Here we reverted to our first name, the composites that evinced that we had once loved our mothers without fearing for her, before we realized in America a mother is a liability, a constant source of worry and not a comfort. Through the process of staving off our exiles from America, we became closer to our countries of origin, looking the legislatures that abandoned us in the eye we demanded passports and other identification. We demanded they claim us. We demanded legal services. We challenged the national government through our sheer pathetic eagerness, like fancy goldfish who could decide to die at any moment in their gilt bowls.
Before us in xeroxed piles with two hole punches in the top margins lay our lives’ residues. We had never lived in the shadows, we had never been undocumented. Here was ample truth, an entire childhood documented, an entire life living in the gaze of government and a society which rejected us and asked us to hide in plain sight. We ignored this realization because it is more important to have an income than to have the truth. If they could concede us a temporary truce, we could accept the terms upon which it was proposed. Our undocumentedness was several pounds of documents; we regretted we could not find more. We feared it would not be enough.

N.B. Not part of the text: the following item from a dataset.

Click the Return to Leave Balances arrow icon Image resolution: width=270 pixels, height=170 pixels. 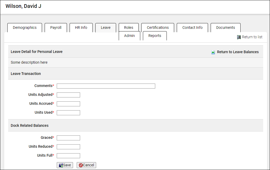tap(213, 52)
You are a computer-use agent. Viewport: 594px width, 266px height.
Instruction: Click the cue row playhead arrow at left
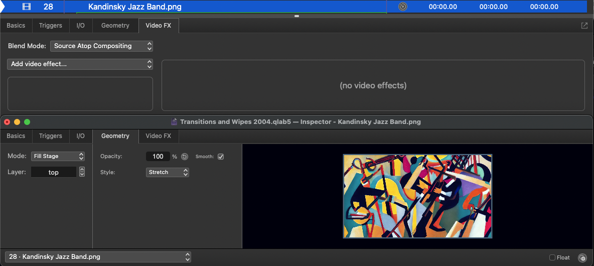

II: Petition to His Majesty the King and His Representative the Honorable Lord Keeper of the Gate for His Majesty’s Granting of Temporary Relief from Exile;
Before us was a form unlike any form we had filled before. In its single printed pages was contained the whole of our future. We scanned it, read it, agonized over it as if it were our death warrant. So full of dread. We dare not mark its white spaces, we dare not fold the corners. Every word was suddenly foreign again. We had to relearn English to give our names, our full names and to confess to the other names we had use or which we had been given. We had come accustomed to using so many names. The diacritic marks, characters, syllabaries and abjads we had forced ourselves to learn so we may maintain the ever-more-tenuous connection to our motherlands were sacrificed for the sake of typography and legibility on a piece of plastic. It was another capitulation to the English language that had always seemed to demand of us one capitulation after the other.
We were confronted again by questions of who we were, some of us begrudgingly becoming white for the first time. It made no sense to us. Our race remained elusive or was suddenly painfully crystalized; we contorted to fit in the checkboxes for statistical purposes. Why did they need this information? We asked. To whom does it matter, what statistical purpose does this serve? Who will use this information? The questions that filled us brought bitter tastes to our mouths, they scrambled our sense of self momentarily.
Every place we had lived in was recalled and written down. Heartbreaks over broken mortgages or the sudden panic of being evicted roared back to life and were captured in the bureaucrat’s mercury-lit posterity. We could see ourselves at eight years old putting our toys into black plastic bags and our mothers tears full of eyes as the table she cleaned innumerable houses to buy partially on credit was sold to pay for the moving truck. We realized in more than one sense we have never had a home of our own. Every address we jotted down brought forth buried memories of neighbors we never saw again or of the many elementary schools and the hundreds of classmates who blended into one as we were pulled from one zip code to the next. We were a people who were always in motion, we were a people who had never found refuge. Even behind the door of our homes, America came to find us and tell us we had to leave. There are so many borders and so many ways to deport someone.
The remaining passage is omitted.